Sebagaimana kita ketahui bersama bahwa “pendidikan adalah usaha sadar dan terencana untuk mewujudkan suasana belajar dan proses pembelajaran agar peserta didik secara aktif mengembangkan potensi dirinya untuk memiliki kekuatan spiritual keagamaan, pengendalian diri, kepribadian, kecerdasan, akhlak mulia, serta keterampilan yang diperlukan dirinya, masyarakat, bangsa dan negara”.

Demikian bunyi Pasal 1 BAB I Undang-Undang Sistem Pendidikan Nasional Nomor 20 Tahun 2003. Betapa nyaris sempurnanya rumusan tersebut, namun secara empiris sering kita jumpai seorang pembelajar (siswa, mahasiswa) mengalami kesulitan dalam memahami suatu pengetahuan tertentu, apalagi untuk berkembang secara mandiri  melalui penemuan dan proses berpikirnya.

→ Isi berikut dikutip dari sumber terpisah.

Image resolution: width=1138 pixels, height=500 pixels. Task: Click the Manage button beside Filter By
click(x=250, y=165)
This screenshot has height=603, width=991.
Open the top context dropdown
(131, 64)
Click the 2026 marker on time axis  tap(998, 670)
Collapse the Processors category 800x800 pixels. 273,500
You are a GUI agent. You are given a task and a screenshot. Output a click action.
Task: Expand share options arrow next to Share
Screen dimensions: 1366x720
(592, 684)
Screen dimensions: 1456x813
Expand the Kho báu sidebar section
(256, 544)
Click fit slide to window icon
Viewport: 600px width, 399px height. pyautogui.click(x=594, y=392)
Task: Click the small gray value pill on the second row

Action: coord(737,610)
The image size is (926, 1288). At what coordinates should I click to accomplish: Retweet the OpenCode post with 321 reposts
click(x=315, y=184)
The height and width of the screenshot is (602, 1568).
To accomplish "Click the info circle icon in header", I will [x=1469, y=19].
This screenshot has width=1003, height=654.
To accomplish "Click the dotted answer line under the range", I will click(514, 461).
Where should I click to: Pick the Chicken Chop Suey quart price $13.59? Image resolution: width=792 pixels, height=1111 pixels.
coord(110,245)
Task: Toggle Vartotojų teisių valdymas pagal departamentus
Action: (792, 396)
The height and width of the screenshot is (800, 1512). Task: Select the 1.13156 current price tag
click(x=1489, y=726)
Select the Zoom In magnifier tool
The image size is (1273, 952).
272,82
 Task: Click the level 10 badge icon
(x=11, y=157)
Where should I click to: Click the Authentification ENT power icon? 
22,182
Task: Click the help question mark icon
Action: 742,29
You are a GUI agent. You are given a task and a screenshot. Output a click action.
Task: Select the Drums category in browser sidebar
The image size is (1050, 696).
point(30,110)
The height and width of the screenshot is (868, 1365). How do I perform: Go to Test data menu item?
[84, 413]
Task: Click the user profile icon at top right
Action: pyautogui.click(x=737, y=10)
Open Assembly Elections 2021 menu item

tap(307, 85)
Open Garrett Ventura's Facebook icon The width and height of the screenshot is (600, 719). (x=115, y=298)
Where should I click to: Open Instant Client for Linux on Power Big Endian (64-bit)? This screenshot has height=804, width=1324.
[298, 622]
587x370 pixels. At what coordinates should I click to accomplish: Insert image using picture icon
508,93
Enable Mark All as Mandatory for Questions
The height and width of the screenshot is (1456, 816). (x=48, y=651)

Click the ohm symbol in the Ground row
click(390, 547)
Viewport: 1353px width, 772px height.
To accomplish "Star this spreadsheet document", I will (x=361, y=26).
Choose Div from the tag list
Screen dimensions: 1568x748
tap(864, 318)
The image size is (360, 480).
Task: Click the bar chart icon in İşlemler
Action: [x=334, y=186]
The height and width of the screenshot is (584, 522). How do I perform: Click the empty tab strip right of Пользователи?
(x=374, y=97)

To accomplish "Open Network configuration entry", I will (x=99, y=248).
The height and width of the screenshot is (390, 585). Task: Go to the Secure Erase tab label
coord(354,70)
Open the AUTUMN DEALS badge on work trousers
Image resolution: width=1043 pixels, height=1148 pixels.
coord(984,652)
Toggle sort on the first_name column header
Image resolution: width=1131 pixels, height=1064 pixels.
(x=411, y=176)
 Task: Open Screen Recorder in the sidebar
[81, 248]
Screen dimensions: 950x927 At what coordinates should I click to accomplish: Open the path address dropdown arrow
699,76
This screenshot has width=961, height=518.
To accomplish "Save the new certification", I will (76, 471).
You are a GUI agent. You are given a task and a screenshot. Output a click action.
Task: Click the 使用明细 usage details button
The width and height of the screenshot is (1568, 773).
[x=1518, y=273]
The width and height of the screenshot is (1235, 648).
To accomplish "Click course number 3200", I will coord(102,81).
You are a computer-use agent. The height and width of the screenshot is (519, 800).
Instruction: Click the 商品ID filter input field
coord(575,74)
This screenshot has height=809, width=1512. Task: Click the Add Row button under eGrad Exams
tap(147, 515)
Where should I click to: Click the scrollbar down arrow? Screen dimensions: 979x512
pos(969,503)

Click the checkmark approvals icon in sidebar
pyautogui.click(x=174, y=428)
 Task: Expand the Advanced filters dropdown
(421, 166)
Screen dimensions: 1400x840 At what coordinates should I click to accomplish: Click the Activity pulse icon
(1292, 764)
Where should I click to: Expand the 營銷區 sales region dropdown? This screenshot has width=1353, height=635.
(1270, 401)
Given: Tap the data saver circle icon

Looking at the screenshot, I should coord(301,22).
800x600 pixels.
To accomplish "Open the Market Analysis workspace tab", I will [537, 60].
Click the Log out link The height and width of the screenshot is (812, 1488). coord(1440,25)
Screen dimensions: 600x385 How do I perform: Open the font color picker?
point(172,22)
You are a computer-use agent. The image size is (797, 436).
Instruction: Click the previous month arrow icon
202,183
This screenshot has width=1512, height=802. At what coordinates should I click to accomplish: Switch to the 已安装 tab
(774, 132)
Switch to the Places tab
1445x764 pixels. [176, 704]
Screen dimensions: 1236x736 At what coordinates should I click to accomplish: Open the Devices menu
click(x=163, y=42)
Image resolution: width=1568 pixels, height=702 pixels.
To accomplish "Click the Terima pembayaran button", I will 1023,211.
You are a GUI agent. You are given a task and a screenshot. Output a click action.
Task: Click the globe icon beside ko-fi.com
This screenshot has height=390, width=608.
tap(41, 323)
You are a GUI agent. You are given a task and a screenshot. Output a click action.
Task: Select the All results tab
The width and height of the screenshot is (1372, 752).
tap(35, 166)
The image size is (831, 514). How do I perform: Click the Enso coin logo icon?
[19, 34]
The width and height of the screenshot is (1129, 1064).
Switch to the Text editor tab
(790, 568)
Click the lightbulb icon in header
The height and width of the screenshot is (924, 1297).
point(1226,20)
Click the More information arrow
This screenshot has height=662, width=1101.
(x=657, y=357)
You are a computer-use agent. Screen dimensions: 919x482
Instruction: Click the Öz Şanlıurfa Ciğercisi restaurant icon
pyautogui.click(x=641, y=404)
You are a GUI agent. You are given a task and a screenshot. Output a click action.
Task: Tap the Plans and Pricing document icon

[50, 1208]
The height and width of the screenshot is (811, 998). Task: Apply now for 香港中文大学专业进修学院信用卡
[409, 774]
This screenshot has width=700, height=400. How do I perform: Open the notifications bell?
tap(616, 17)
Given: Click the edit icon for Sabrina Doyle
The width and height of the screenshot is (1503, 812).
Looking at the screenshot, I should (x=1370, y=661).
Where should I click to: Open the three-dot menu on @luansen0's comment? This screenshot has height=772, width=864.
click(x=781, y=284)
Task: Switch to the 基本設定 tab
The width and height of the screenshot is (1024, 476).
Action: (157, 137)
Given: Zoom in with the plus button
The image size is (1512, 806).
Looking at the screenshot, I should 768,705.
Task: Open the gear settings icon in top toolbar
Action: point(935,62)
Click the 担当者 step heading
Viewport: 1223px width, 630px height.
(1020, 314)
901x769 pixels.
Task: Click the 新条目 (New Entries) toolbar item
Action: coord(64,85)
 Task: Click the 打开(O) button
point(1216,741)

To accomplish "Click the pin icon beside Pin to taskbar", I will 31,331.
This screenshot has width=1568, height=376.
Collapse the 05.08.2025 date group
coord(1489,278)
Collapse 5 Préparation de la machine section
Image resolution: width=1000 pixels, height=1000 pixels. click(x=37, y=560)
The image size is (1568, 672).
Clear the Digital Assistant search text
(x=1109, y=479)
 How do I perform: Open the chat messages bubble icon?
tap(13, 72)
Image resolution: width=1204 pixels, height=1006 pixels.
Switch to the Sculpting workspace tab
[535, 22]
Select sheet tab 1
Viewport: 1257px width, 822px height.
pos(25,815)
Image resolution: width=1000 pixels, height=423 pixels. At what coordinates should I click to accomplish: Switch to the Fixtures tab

Dalam situasi masyarakat yang selalu berubah, idealnya pendidikan tidak hanya berorientasi pada masa lalu dan masa kini, tetapi sudah seharusnya merupakan proses yang mengantisipasi dan membicarakan masa depan. Setelah lulus SMA/SMK ataupun setelah lulus Pendidikan Tinggi, lalu mau apa dan bagaimana sanggup eksis di masyarakat?

Sudah saatnya pendidikan hendaknya melihat jauh ke depan dan memikirkan apa yang akan dihadapi peserta didik di masa yang akan datang. Bahwa pendidikan yang efektif adalah pendidikan yang tidak hanya mempersiapkan peserta didiknya untuk suatu profesi atau jabatan, tetapi mampu menghasilkan seseorang sanggup menyelesaikan masalah-masalah yang dihadapinya dalam kehidupan sehari-hari.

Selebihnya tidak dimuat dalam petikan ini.